Hakim’in Müstedrek adlı eserinde Evs b. Şeddat’tan şöyle bir rivayet vardır. Şeddat anlatıyor ve Ubade b. Samit de olayı tasdik ediyor:
“Resulullah (sav)in huzurunda bulunuyorduk. Buyurdular ki içinizde ehl-i kitaptan kimse var mı? Yoktur Ya Resulallah dedik. Kapıyı kapatmamızı emrettiler ve ellerinizi kaldırın, (Lailahe illallah) deyin buyurdular. Bir saat kadar ellerimizi kaldırdık ve tevhit okuduk. Sonra “Elhamdülillah Ya Rab, sen beni bu kelimeyle gönderdin, onu emrettin ve onunla cenneti vaat buyurdun. Sen vaadinde durmamazlık etmezsin.”dedi ve sonra bize ‘Müjdeler olsun ki Hz. Allah sizi mağfur kıldı (günahlarınızı bağışladı).” buyurdu.
Cehri zikri esas alanların pîri, Hz. Ali kabul edilir. Onun için bu tarikatlarda silsile, Hz. Ali vasıtasıyla Hz. Peygamber (sav)e ulaşır. Bir rivayete göre Peygamberimiz (sav), Hz. Ali ile diz dize oturdular. Ya Ali, Allah’ı zikre devam, buyurdular. Hz. Ali sordu: “Ey Allah’ın Resulü, nasıl zikir yapayım?” Efendimiz (sav), “Gözlerini kapa ve dinle. Ben üç kere zikredeceğim, bana kulak ver.”buyurdu. Üç kere ‘Lailahe illallah’ dedi. Hz. Peygamber (sav)in yüksek sesle yaptığı bu zikri, Hz Ali dikkatle dinledi ve daha sonra bunu zaman zaman uyguladı. Bu olayın Hz. Peygamber (sav)in hicret için evden ayrılacağı gece gerçekleştiği rivayet edilir. Ancak bu konuda başka rivayetler de vardır. Aslında hepsi de aynı noktada toplanmaktadır.
Bu ve benzeri rivayetleri esas alan tarikatlar, toplu zikirlerinde cehri zikri uygulamışlar ve tarikat silsilelerini de Hz. Ali’ye kadar ulaştırmışlardır. Elbette ki silsilenin en baş halkasında Hz. Peygamber (sav) yer almaktadır.

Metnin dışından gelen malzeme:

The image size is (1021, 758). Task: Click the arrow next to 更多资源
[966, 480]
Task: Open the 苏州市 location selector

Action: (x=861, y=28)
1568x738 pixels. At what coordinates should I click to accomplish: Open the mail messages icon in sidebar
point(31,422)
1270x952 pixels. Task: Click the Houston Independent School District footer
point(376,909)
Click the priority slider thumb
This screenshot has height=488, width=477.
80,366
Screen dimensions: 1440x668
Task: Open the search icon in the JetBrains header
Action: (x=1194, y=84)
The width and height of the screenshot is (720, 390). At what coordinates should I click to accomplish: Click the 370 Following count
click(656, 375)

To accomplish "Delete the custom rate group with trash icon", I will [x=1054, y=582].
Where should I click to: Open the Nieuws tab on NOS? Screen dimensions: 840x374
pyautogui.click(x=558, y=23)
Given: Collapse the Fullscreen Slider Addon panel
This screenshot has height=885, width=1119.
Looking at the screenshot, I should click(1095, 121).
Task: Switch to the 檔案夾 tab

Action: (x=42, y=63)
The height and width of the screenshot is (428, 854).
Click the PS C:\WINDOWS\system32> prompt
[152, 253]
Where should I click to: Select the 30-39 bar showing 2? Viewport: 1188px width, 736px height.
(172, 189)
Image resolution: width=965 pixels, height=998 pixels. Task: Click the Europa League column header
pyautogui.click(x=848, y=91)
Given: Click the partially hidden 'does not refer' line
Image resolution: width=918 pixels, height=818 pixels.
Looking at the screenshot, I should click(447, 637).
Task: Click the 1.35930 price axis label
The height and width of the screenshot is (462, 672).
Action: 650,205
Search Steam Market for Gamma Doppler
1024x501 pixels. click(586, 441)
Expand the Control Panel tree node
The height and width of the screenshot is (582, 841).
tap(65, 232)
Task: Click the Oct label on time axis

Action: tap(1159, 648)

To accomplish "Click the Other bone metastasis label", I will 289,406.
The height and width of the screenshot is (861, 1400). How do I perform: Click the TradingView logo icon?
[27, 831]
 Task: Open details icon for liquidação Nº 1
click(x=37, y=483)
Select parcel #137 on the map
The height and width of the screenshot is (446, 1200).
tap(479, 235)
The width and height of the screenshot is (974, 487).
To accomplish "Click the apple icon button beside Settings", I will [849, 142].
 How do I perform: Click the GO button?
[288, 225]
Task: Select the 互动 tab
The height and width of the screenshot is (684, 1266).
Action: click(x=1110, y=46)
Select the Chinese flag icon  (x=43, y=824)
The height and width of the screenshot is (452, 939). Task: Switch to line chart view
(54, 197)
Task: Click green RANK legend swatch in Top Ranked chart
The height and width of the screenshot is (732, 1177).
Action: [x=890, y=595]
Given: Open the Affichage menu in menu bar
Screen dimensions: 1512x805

b-Hafi Zikir: Gizli, sessiz yapılan zikirdir. Burada dille değil de kalp ile zikir yapılır. Onun içindir ki Nakşibendilikte esas olan kalbî zikirdir. Mürit, kendisine verilen görevi kalben zikreder. Her yerde ve her ortamda zikir yapabildikleri için alenen pek tanınmazlar.
Bilindiği üzere Hz Peygamber (sav), Sevr Mağarası’nda iken arkadaşı Hz. Ebubekir’e “Üzülme, Allah bizimledir“ buyurarak Allah ile beraber olma sırrını telkin ediyordu. Bu hali arifler Hafi Zikrin başlangıcı, Hz Ebubekir’i de Hafi zikrin Piri olarak kabul etmişlerdir. Bu nedenle hafi zikri esas alan tarikatlar, silsileyi Hz. Ebubekir vasıtasıyla Hz. Peygamber (sav)e ulaştırırlar.
Görüldüğü üzere bütün tarikatların silsileleri, ashab-ı kirama ve onlar vasıtayla da Hz. Peygamber (sav) e ulaşmaktadırlar. Hak tarikatlarda takip edilen yol ve silsile böyledir.